- YOUR TASK
Will you copy the passage on waiting and healing word for word, starting with "My schedule was" and going on through "on my behalf."?

My schedule was stopped cold. Now all I had to do was to heal.  Wait, and yield to the caregiving provided to me … frustration and humiliation at not being able care for myself, even in fundamental ways, had to be let go so that I could appreciate the effort and care being rendered on my behalf.

As an example, I came home from the hospital on Thanksgiving Day and the next day my daughter Liz and my daughter-in-law Mandi prepared an incredible Thanksgiving Day meal for 12 people, served in our dining room, and all I had to do was to get up the steps and walk to the table. This was the first time that I had relinquished the holiday meal to others.  I praise these two wonderful women for their efforts which were absolutely successful, and I am thankful for the great celebration we had together. (The day of our Thanksgiving Day meal was our wedding anniversary, so it really was a celebration!)

Then too there is the wait for the doctors to practice their skill with still more waiting for the healing to come. Multiple doctor office visits and many more physical therapy sessions, with even more to be scheduled and endured. Wait, be calm and do the therapy so that healing will be complete.

There have been times when I wanted to scream “Doesn’t God know that we had plans?  Doesn’t God know that this is messing with what I thought He wanted me to do?  Doesn’t God care …?”

- INFORMATION
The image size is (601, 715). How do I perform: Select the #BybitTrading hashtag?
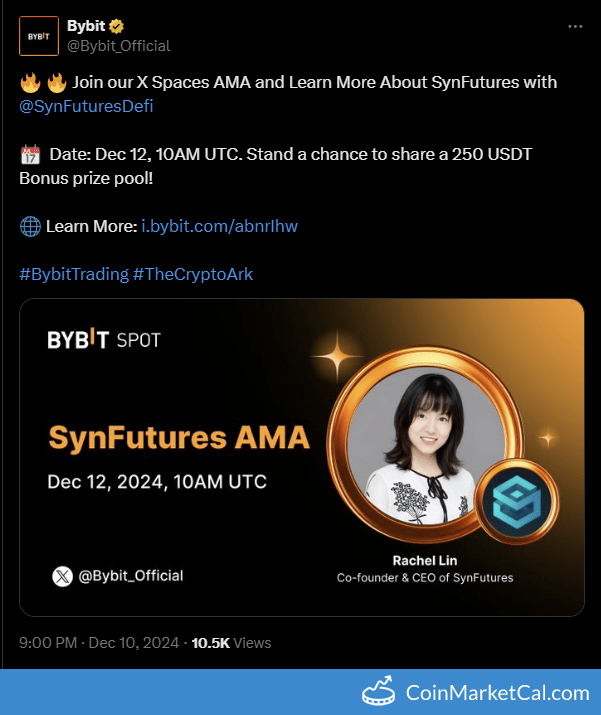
--
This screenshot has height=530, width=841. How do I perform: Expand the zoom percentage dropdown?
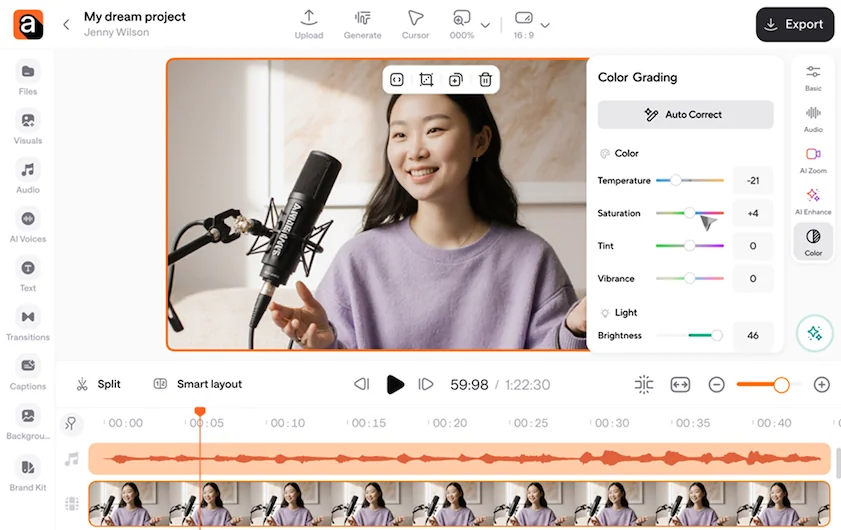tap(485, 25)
==
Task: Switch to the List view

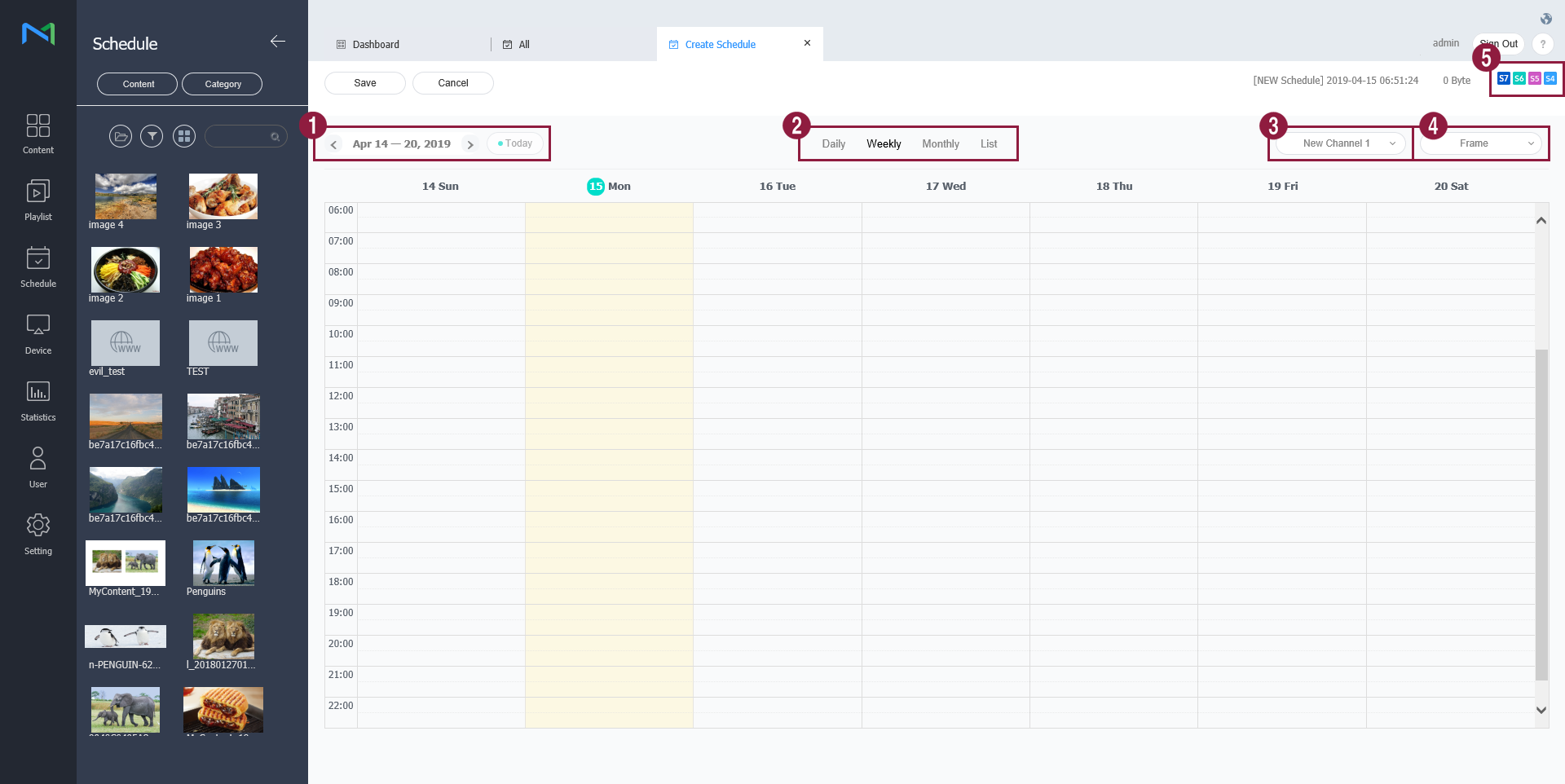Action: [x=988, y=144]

- RESPONSE BELOW
My schedule was stopped cold. Now all I had to do was to heal.  Wait, and yield to the caregiving provided to me … frustration and humiliation at not being able care for myself, even in fundamental ways, had to be let go so that I could appreciate the effort and care being rendered on my behalf.